WHAT TO DO: Copy each entry precisely as written, and do not carry over the pictures.

|---|

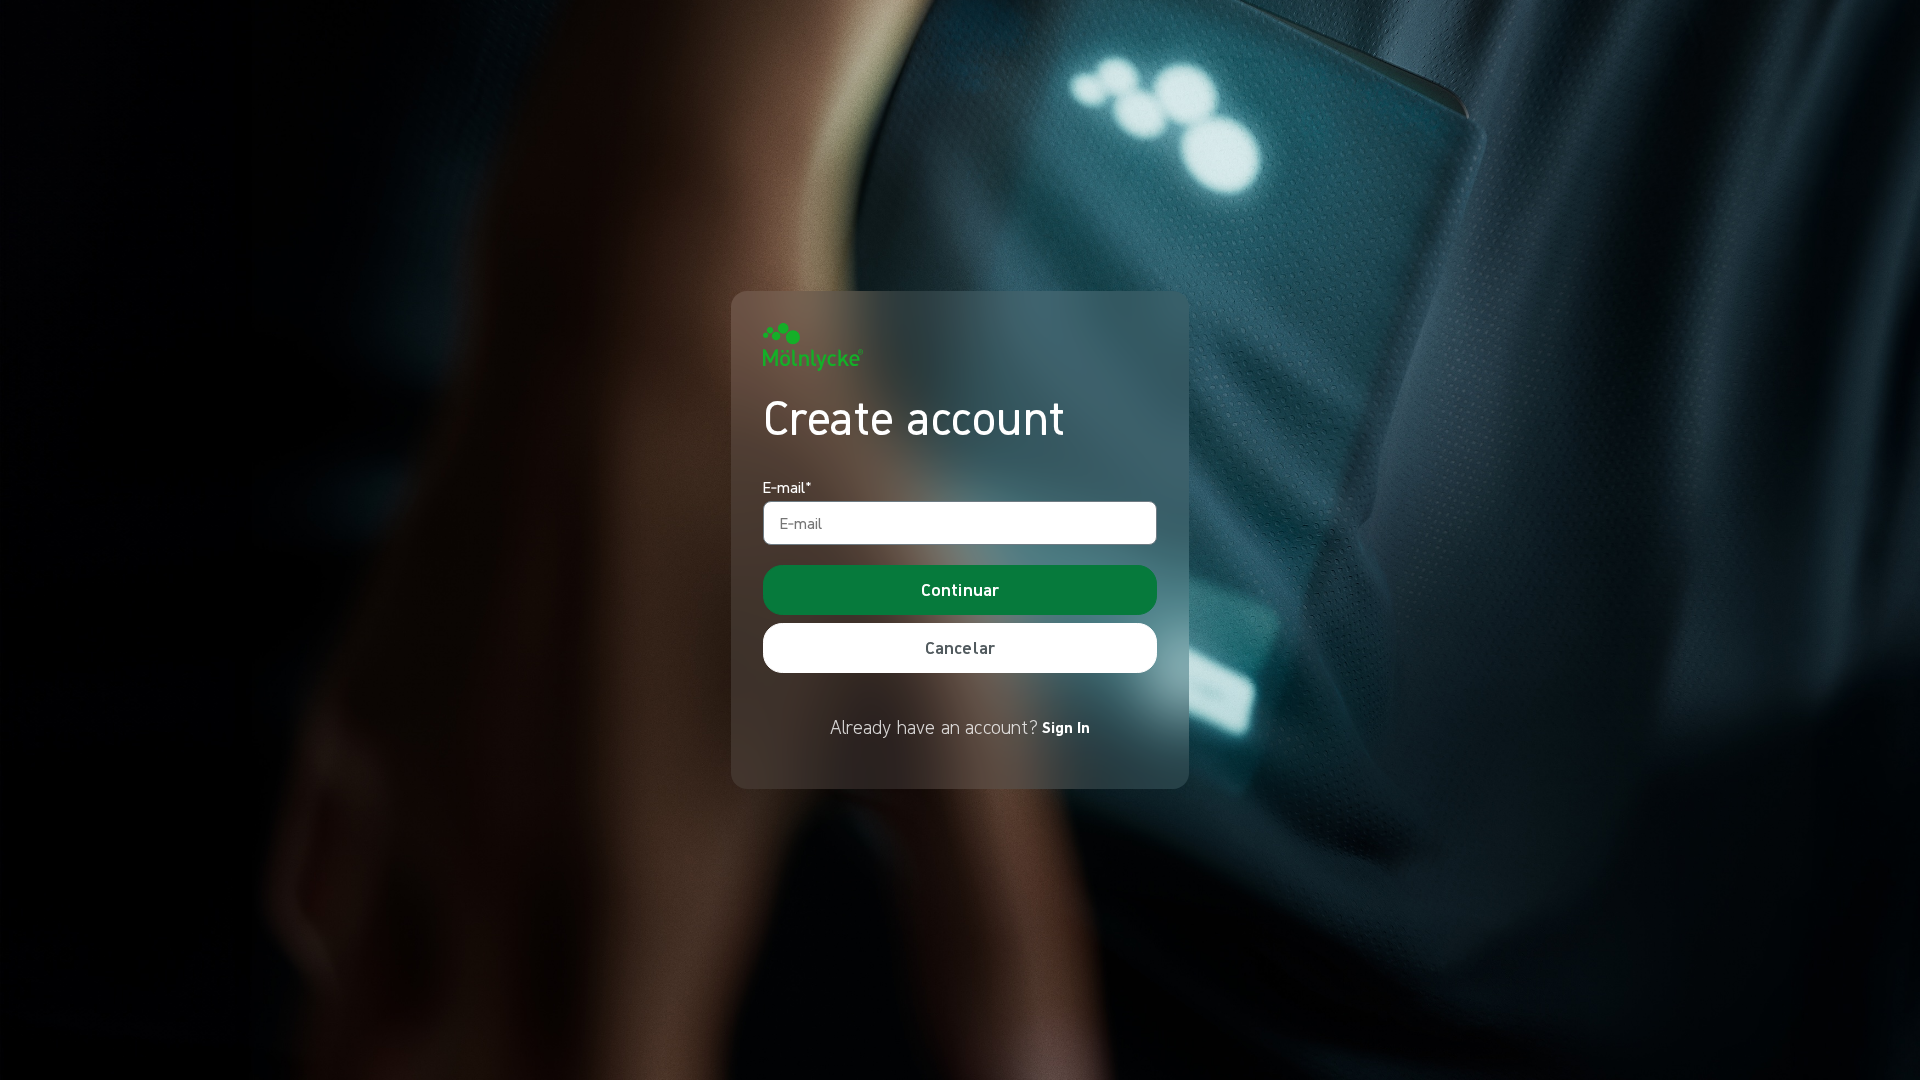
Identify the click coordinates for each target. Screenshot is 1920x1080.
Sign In (1066, 727)
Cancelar (960, 647)
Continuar (960, 589)
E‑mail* (787, 488)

|---|

TASK SOLUTION:
Identify the click coordinates for each target. Screenshot is 1920x1080.
Sign In (1066, 727)
Cancelar (960, 647)
Continuar (960, 589)
E‑mail* (787, 488)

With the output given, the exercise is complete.